Informasi lanjutan terkait insiden kecelakaan kerja yang terjadi di kawasan galangan kapal PT ASL Shipyard Indonesia, Tanjung Uncang – Batam pada Jumat, 07 Maret 2026.

Berdasarkan informasi terbaru dari media, korban terakhir yang sebelumnya dilaporkan masih dalam proses pencarian telah berhasil ditemukan dalam kondisi selamat.

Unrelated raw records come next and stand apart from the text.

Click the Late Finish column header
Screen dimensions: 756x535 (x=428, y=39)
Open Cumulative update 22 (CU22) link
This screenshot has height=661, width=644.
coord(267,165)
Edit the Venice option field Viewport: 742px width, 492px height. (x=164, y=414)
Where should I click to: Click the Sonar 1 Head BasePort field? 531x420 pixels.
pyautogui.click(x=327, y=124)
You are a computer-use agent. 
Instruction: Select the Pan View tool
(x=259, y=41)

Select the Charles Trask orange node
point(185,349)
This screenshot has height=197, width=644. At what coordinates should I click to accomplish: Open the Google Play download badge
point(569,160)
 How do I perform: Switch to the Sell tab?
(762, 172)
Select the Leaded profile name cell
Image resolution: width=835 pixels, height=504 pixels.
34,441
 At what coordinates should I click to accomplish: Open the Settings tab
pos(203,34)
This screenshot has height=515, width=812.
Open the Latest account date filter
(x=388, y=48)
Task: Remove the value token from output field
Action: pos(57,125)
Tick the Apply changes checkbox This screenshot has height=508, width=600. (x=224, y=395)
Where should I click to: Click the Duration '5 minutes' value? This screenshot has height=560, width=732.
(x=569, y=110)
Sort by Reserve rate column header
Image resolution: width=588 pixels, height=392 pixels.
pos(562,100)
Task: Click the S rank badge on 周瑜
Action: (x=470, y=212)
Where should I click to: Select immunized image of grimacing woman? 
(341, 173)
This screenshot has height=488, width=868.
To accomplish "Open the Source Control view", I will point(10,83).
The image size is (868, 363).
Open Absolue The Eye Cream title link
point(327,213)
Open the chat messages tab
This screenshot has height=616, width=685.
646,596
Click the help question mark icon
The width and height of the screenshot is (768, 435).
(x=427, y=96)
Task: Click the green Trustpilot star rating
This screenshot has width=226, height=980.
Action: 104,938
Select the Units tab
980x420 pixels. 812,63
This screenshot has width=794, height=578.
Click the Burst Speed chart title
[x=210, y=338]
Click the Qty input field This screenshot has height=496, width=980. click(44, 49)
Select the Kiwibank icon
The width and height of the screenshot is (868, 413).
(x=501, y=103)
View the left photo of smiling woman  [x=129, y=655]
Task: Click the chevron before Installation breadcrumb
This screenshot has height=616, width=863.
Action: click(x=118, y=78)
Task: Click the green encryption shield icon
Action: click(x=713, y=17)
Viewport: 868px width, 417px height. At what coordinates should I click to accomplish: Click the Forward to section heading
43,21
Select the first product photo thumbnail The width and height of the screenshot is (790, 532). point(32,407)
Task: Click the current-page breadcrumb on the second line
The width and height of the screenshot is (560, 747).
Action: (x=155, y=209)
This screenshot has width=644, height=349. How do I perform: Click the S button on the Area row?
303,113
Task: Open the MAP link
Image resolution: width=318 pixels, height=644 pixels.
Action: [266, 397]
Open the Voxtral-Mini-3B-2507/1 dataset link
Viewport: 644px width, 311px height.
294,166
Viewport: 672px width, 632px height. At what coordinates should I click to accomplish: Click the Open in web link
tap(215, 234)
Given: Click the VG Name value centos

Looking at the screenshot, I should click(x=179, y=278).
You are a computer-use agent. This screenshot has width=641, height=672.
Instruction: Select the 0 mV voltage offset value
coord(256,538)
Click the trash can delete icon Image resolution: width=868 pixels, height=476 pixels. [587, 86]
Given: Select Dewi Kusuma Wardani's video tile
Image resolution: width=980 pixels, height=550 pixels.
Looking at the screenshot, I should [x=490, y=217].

Dengan demikian, dari total lima kru yang berada di kapal tugboat yang terbalik saat membantu proses sandar kapal, satu orang sebelumnya telah berhasil diselamatkan, tiga orang dinyatakan meninggal dunia, dan satu orang lainnya berhasil ditemukan dalam keadaan hidup setelah proses pencarian oleh tim penyelamat.

Kejadian ini menjadi pengingat penting bagi kita semua bahwa aktivitas kerja di sektor maritim, khususnya yang melibatkan operasi kapal dan pekerjaan di perairan, memiliki tingkat risiko yang tinggi sehingga penerapan Keselamatan dan Kesehatan Kerja (K3) harus dilaksanakan secara maksimal.

Sebagai pembelajaran bersama, beberapa hal penting yang perlu menjadi perhatian dalam penerapan K3 antara lain:

– Melakukan identifikasi bahaya dan penilaian risiko (HIRADC) secara menyeluruh sebelum pekerjaan dimulai.
– Memastikan prosedur kerja aman (SOP) serta izin kerja diterapkan secara disiplin dalam setiap aktivitas operasional.
– Memperhatikan kondisi cuaca, arus laut, dan faktor lingkungan sebelum melakukan operasi di area perairan.
– Memastikan ketersediaan alat keselamatan seperti life jacket, alat komunikasi darurat, serta prosedur evakuasi yang dipahami oleh seluruh kru.
– Mengutamakan komunikasi dan koordinasi antar tim kerja selama proses operasional berlangsung.

Mari kita jadikan kejadian ini sebagai pengingat bahwa keselamatan kerja merupakan tanggung jawab bersama. Setiap pekerjaan harus dilaksanakan dengan prinsip Safety First – tidak ada pekerjaan yang begitu penting sehingga harus mengorbankan keselamatan.